# Possessive adjective "Their" in French and Italian



## merquiades

In Iberian Romance languages there is no difference between the singular possessive pronoun his/her and the plural possessive pronoun their
_Su(s) amigo(s)_ / _O(s) seu(s) amigo(s)..............._    His/her/ their (male) friend(s)
_Su(s) amiga(s)_ /  _A(s) sua(s) amiga(s)..............._   His/ her/ their (male) friend(s)
Though I don't know Latin, it looks like Iberian languages inherited this trait directly from Latin:  _meus, teus, suus, noster, vester, suus_

However, in French and Italian the cognate of the aforementioned inherited forms is nowadays only used in the singular possessive, and an other form _leur(s) / loro_ is used for the plural possessive pronoun
_Son copain  / Ses copains.........._His/her male friend(s)/ buddies ..................  _Leur(s) copain(s).......... _Their male friend(s)
_Sa copine / Ses copines............_ His/her  female friend(s)/buddies..................._Leur(s) copine(s).........._ Their female friend(s)
I used _copain/ copine_ rahter than ami(e) so gender is shown easily and there are no unneeded irregularities

_Il suo amico / I suoi amici..............._His/her male friend(s).........................._Il loro amico / I loro amici..................._Their male friend(s)
_La sua amica / Le sue amiche.....,,,_His/her female friend(s)....................._La loro amica / Le loro amiche.........._Their female friend(s)


A few questions arise.
1)  Where does the_ leur(s)_ / _loro_ form come from?  It is not in the Latin paradigm
2)  It seems rather clumsy and out of place.  In French because it doesn't agree in gender, and in Italian because it neither agrees in gender or number.  It is as if it were taken from some other source, out of context, then used to establish this difference between singular/ plural that these Romance languages started to feel they needed. Why was _leur/loro_ not adapted to agree in gender and number like the other possessive adjectives?  The -s in French is silent so it could have been stuck on in recent years.

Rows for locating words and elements
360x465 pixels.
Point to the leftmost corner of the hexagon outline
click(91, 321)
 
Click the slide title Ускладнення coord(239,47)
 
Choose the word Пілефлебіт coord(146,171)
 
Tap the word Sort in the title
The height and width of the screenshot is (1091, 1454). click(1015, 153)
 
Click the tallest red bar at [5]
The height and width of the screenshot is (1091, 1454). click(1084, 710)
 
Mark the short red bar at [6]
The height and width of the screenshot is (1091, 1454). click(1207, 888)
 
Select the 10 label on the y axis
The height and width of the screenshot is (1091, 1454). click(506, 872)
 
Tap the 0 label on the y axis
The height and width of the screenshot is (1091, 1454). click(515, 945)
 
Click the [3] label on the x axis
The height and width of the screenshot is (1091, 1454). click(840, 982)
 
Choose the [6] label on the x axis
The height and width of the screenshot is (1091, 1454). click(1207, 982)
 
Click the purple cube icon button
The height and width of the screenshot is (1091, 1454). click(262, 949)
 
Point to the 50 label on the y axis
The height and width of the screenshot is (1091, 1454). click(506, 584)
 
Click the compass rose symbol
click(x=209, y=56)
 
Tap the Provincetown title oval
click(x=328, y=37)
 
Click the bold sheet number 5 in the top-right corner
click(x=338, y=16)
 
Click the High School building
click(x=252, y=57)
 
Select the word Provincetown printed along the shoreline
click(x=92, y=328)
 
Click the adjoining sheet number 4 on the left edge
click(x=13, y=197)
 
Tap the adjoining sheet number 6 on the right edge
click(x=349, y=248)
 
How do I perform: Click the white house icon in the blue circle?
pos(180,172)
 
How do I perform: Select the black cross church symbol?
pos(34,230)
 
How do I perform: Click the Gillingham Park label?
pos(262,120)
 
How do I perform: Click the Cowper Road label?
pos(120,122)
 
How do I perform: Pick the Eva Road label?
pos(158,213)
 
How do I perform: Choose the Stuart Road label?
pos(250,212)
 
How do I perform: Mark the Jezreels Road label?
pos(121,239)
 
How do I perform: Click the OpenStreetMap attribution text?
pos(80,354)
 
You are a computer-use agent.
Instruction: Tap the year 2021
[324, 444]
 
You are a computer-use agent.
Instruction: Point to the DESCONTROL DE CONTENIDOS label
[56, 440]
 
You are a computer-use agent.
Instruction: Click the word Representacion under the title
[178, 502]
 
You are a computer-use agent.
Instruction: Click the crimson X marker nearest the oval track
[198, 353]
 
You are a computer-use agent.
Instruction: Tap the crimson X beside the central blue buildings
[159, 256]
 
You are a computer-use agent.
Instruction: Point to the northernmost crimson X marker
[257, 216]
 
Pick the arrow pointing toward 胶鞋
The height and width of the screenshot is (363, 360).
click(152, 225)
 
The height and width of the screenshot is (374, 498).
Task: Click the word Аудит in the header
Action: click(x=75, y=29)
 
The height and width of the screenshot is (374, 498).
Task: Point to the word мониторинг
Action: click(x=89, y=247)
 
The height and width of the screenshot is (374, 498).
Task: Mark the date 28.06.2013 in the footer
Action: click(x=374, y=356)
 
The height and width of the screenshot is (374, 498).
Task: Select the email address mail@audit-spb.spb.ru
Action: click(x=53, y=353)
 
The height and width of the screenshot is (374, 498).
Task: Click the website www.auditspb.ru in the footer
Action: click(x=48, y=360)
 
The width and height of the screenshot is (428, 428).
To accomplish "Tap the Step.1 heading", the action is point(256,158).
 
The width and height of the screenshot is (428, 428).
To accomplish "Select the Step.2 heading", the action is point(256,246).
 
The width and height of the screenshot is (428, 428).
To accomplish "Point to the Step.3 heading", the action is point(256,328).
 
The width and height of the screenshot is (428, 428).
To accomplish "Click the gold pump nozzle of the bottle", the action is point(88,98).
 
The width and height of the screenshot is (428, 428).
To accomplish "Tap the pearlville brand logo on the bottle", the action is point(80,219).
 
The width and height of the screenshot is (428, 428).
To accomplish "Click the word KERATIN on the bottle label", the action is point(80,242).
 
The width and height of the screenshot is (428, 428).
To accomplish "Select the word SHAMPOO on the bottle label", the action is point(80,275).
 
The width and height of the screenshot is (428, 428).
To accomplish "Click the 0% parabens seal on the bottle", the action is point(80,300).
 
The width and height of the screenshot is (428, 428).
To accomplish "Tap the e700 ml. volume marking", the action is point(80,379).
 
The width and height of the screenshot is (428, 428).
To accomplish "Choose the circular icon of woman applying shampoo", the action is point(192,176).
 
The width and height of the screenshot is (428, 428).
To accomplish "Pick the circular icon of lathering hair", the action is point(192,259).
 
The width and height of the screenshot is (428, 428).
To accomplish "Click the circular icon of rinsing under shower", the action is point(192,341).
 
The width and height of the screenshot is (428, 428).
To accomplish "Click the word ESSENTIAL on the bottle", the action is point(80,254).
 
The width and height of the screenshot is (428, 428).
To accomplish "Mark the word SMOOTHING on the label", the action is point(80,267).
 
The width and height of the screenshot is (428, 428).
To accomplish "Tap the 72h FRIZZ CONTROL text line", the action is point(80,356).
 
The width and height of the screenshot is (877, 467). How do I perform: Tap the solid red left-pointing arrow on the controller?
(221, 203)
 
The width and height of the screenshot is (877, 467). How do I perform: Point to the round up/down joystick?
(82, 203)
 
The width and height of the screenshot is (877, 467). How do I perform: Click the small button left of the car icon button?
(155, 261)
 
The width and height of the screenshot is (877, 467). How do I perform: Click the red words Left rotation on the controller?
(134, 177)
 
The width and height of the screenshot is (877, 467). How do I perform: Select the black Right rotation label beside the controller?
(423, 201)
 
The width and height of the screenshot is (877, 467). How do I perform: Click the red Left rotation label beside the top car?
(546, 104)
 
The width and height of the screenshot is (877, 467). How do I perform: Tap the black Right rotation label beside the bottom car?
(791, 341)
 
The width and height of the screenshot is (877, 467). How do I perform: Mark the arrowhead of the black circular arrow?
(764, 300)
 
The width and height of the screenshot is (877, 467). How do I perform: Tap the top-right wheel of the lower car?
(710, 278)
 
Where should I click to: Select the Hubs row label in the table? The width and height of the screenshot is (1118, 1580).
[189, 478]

### Written request 1:
In the rows, rewrite the stretch from the line containing "Click the bold" through the line containing "click(x=13, y=197)", replacing "building" with "structure" and leaving all else unchanged.
### Written request 2:
Continue the forum post on the possessive "their" in French and Italian from the point at which it stops.
These rows bear no relation to the forum post on the possessive "their" in French and Italian.

### Expected answer 1:
Click the bold sheet number 5 in the top-right corner
click(x=338, y=16)
 
Click the High School structure
click(x=252, y=57)
 
Select the word Provincetown printed along the shoreline
click(x=92, y=328)
 
Click the adjoining sheet number 4 on the left edge
click(x=13, y=197)

### Expected answer 2:
3)  Might this other source be in fact the third person plural indirect object pronoun which is also _leur_ in French and _loro_ in Italian.?  _Je leur écris une lettre_ / _Io scrivo loro una lettera_.  By the way, this indirect object pronoun is also weird in Italian because it follows the verb instead of precedes it like all the other object pronouns.
4)  Actually _Loro_ also corresponds to the subject pronoun _They_ in Italian.  So you could theoretically have a sentence that goes like:   _Loro scrivono loro la loro lettera  _which is odd because you have a word ending in -o used for plural, not agreeing at all, and used for three different functions.

Does anyone know of the origin of _Leur / Loro_ and can shed a light on how and why it was adopted into French and Italian?


----------



## bearded

merquiades said:


> Where does the_ leur(s)_ / _loro_ form come from? It is not in the Latin paradigm


Hello
The origin is the plural genitive _illorum _from the demonstrative adjective/pronoun _ille. _In French and Italian it is also - by extension - used for dative or nominative cases, as you have remarked. The perception of cases and their meaning was lost - or was confused - during the early stages of those languages.
As for the Latin usage, please note that _suus _was used in sentences where the possessive referred to the same persons/subjects of the sentence, whereas illorum/illarum or eorum/earum was used as a possessive referring to persons other than the subject (third parties). _Veniunt ad urbem suam = _they come to their own city, _veniunt ad illorum urbem/urbem illorum = _they come to the city of those people. Italian ''(essi) vengono nella loro città'' is of course ambiguous, as it may mean both and can only be distinguished by context.


----------



## danielstan

Same paradigm is used in Romanian based on Latin _illorum_:
_Amicul său / Amicii săi..............._His/her male friend(s).........................._Amicul lor / Amicii lor..................._Their male friend(s)
_Amica sa / Amicele sale..........,,,_His/her female friend(s)....................._Amica lor / Amicele lor.........._Their female friend(s)

_"Ei vin în orașul *lor*" _- has the same ambiguity as in Italian.


----------



## Swatters

merquiades said:


> It seems rather clumsy and out of place. In French because it doesn't agree in gender



It fits in that regard the other possessive articles with plural referents: vos/votre and nos/notre only show number contrast, like leur/leurs does.

Old French maintains traces of -or used as a genitive plural suffix (for both genders), although by then it had lost productivity and starts showing signs of being reinterpreted as an adjectival suffix for groups of humans: Li livres paienor (the.NOM.SG book-NOM.SG pagan-GEN.PL, the book of the pagans) starts appearing as Li livres paienors (the.NOM.SG book-NOM.SG pagan-NOM.SG, the pagan book).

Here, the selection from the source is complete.